115th Annual Conference - Honolulu, Hawaii
Friday, November 10 - Sunday, November 12, 2017

Liminality, Fantasy, and Connection in E. M. Forster’s The Celestial Omnibus

Barbara Young, California State University, Los Angeles

Forster’s short story will relate the aesthetical philosophy of Percy Bysse Shelley in connection with personal interpretations of classical literature. A focus on Victor Turner’s study on the transitional stages of liminality and Forster’s own biographical experiences will elucidate changes in the individual during the transformative stages.


The subject of liminality has been commonly viewed as a threshold or crossing over stage in the first stages of personal development. However, it seems that the events that occur in this transitional stage have not as yet been examined. In this paper, the process of ritualistic rites of passage will be studied to explain these psychological transformations through the character of a young boy in E. M. Forster’s “The Celestial Omnibus.” This transitional stage will be examined through the young boy’s detachment from a bourgeois upbringing that teaches the commodification of people and of art. His longing for an aesthetical approach to classical literature leads him to a fantastic world full of imaginative sights and sounds that make remarkable connections to the theories of Percy Bysshe Shelley. These poetical aesthetics will then be juxtaposed with Victor Turner’s study of the rites of passage and Benjamin Bateman’s “queer invitation.” Their theories will delineate the external forces that bring about the desire to change and the connections made in the liminal space between concrete thought processes and the imagination.

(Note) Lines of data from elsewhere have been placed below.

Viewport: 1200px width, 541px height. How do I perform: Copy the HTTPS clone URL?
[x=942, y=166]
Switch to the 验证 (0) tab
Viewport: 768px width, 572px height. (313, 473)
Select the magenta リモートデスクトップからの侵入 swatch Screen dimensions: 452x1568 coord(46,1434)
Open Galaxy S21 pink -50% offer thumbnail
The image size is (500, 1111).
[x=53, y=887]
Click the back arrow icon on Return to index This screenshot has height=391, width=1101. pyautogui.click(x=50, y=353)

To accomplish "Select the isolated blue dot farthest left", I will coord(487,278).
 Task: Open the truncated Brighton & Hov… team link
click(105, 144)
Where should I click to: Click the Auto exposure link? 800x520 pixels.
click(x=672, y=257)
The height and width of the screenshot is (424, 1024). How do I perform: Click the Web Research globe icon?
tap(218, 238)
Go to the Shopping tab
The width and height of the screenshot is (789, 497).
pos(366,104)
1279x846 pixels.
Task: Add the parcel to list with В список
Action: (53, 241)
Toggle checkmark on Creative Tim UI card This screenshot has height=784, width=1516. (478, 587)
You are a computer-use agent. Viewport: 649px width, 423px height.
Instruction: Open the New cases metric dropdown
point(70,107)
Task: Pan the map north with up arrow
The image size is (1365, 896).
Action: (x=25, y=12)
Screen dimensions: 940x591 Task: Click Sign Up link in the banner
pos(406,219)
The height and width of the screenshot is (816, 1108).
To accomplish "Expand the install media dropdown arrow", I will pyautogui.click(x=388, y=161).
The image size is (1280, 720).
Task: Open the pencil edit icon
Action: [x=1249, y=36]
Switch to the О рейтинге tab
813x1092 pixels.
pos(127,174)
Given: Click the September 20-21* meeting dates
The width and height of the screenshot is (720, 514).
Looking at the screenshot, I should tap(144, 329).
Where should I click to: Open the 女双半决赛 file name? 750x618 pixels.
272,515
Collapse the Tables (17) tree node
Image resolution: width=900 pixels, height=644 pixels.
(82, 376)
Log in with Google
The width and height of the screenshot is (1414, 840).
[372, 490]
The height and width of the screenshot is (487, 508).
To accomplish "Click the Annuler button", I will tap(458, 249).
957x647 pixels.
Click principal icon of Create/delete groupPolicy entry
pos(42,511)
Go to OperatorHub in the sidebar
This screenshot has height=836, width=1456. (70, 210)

            A further discussion on these adaptations will demonstrate the anxieties that arise from leaving behind familiar conventions to enter a world of unknown possibilities. During this period of self-doubt and resistance to change, I suggest that ongoing negotiations that are both conscious and unconscious take place. This will be illustrated through Forster’s fictional character through his acceptance and refusal of proposed transformations while in a hesitant state of transition. These deliberations entail the decisive force necessary to leave behind a conventional world and show the beginnings of autonomous thought which then interacts with the imagination in the development of the self while in liminality. This phase requires a complete reliance on innate desires and illuminates the imagination’s involvement with interpretive analyses (in this case through the works of Homer and Dante). The interactions with both the familiar and unfamiliar generate dynamic experiences of color and sound that provide evidence that the imagination works to reanalyze learned material through personal interpretations. This occurs while in an in between state of conscious desire and the boy provides a prime example of these self-empowering forces as he undergoes all three ritual stages of humiliation, detachment, and liminality. Through these processes, the synthesis of conventional behaviors and internal metaphorical experiences occur, resulting in either a partial or full transformation of the self.  The boy’s engagement with the unique interpretations of the classics exemplifies each of these transitional movements and illuminates the decision making processes that take place during the liminal phase.

            The study will reinforce my premise that this phase of crossing over into unknown territory becomes more than a mere threshold in that important connections are created between the pre-existing self, the transitory self, and the new, transformed identity. The creation of these connections elucidates the contemplative reactions to change and their role in the individualization of self-development.